Ms. Cornwell has a can of La Colombe coffee and a dozen other drinks on her desk. They have been accumulating since the first case was confirmed in January, and she simply hasn’t taken the time to throw them away. She spends her time ping-ponging between nursing centers that have reported illnesses, the newsroom and the daily briefings at the Kirkland center, where relatives of the residents peer into windows and meet with administrators, desperate for information on the condition of their loved ones.
“The facilities have said, ‘Well, if someone wants to leave, they can,’ but there’s a lot of confusion among the residents,” Ms. Cornwell said. She added that some people required too much care for their families to take them home.
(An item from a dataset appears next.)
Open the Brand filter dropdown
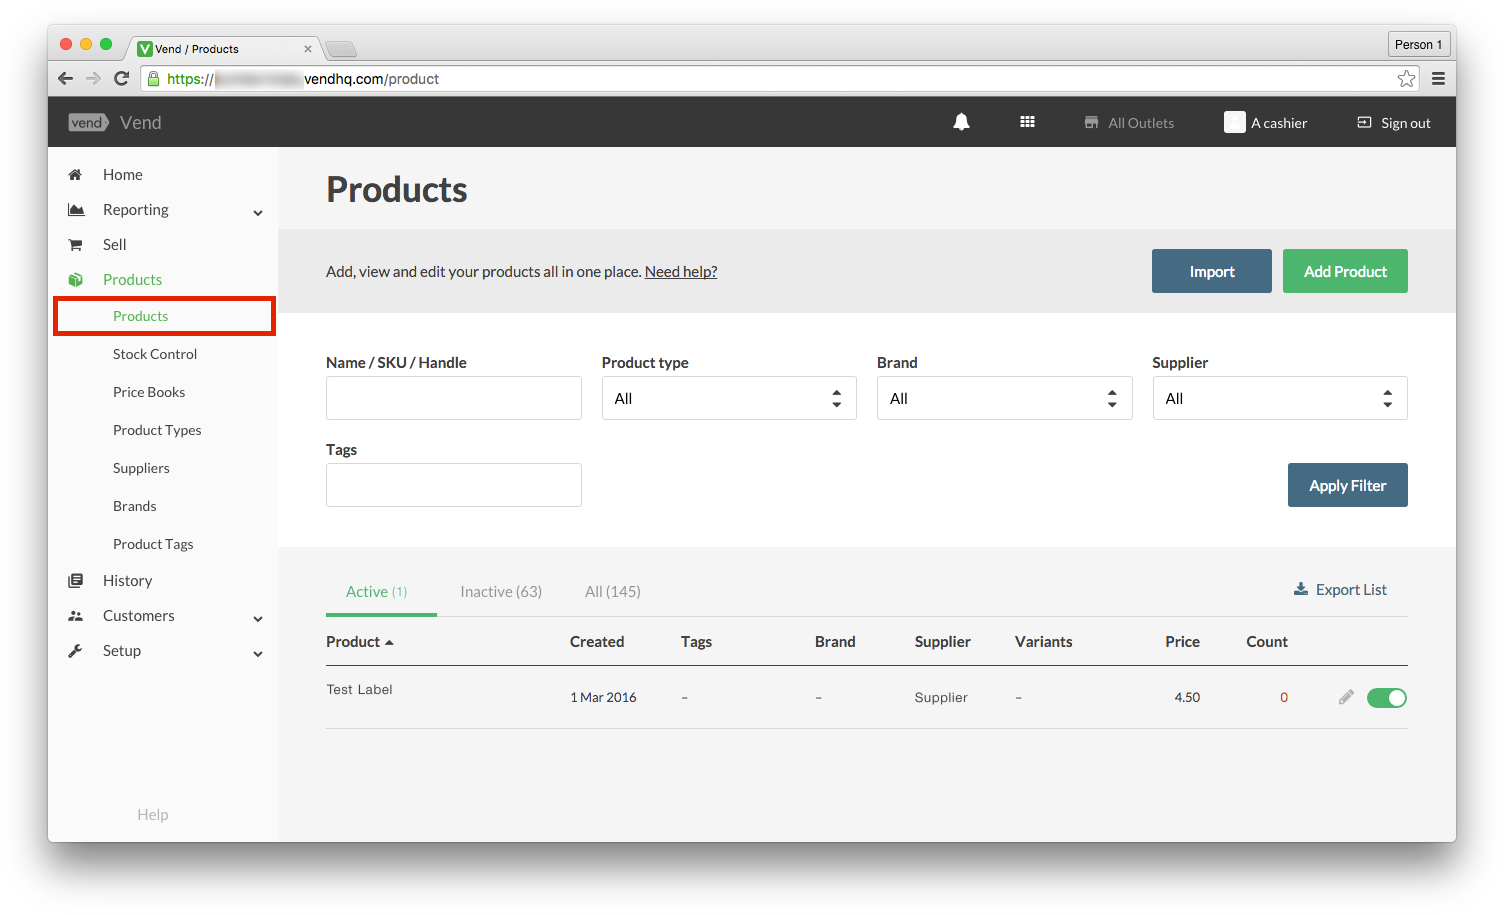1504x915 pixels. 1004,398
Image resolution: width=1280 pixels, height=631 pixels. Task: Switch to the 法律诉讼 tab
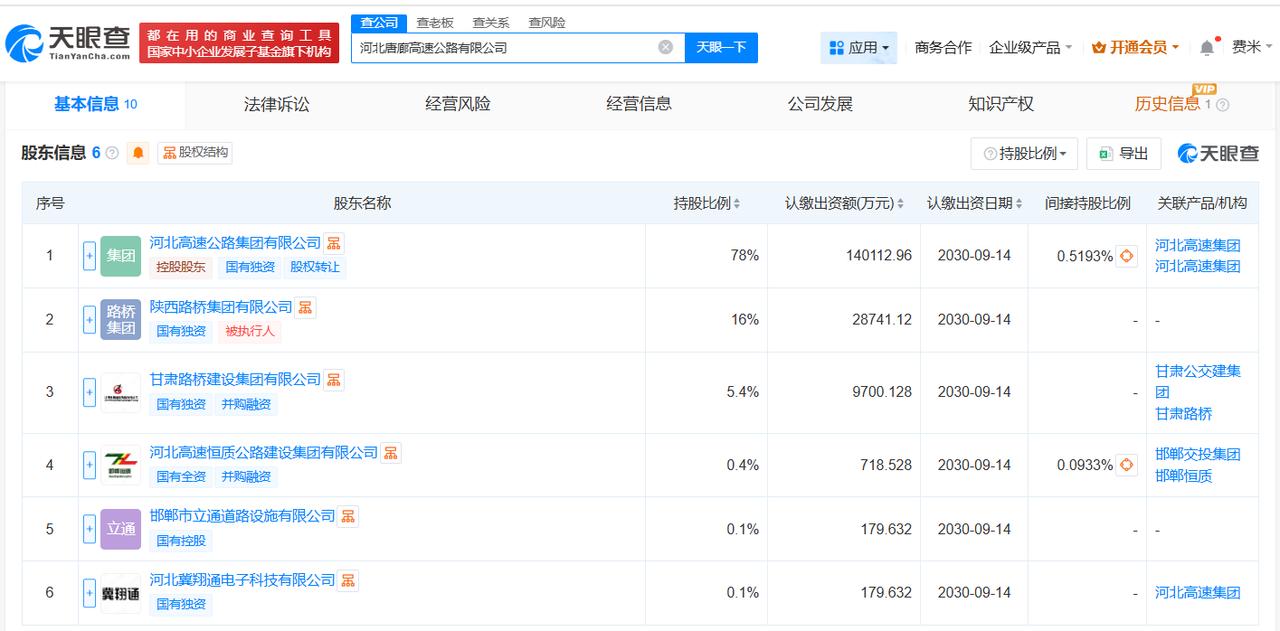coord(276,104)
Her own mother had spent time in an assisted-living facility after suffering a stroke. Ms. Cornwell recently had a nightmare in which her mother was trapped inside and Ms. Cornwell couldn’t get her out.
“We could see her, but we couldn’t get her,” she said.
Last Tuesday was primary election day in Washington. Like any other reporter at a local paper who has to pitch in on multiple beats when things get busy, Ms. Cornwell spent most of it focused on the coronavirus before heading to the newsroom to help update the website as results came in.
“I need to take advantage of being healthy,” she said.
She would also have to interview a relative of someone who died of the coronavirus. She wasn’t yet sure how she’d juggle everything. She knew, however, that she’d figure something out.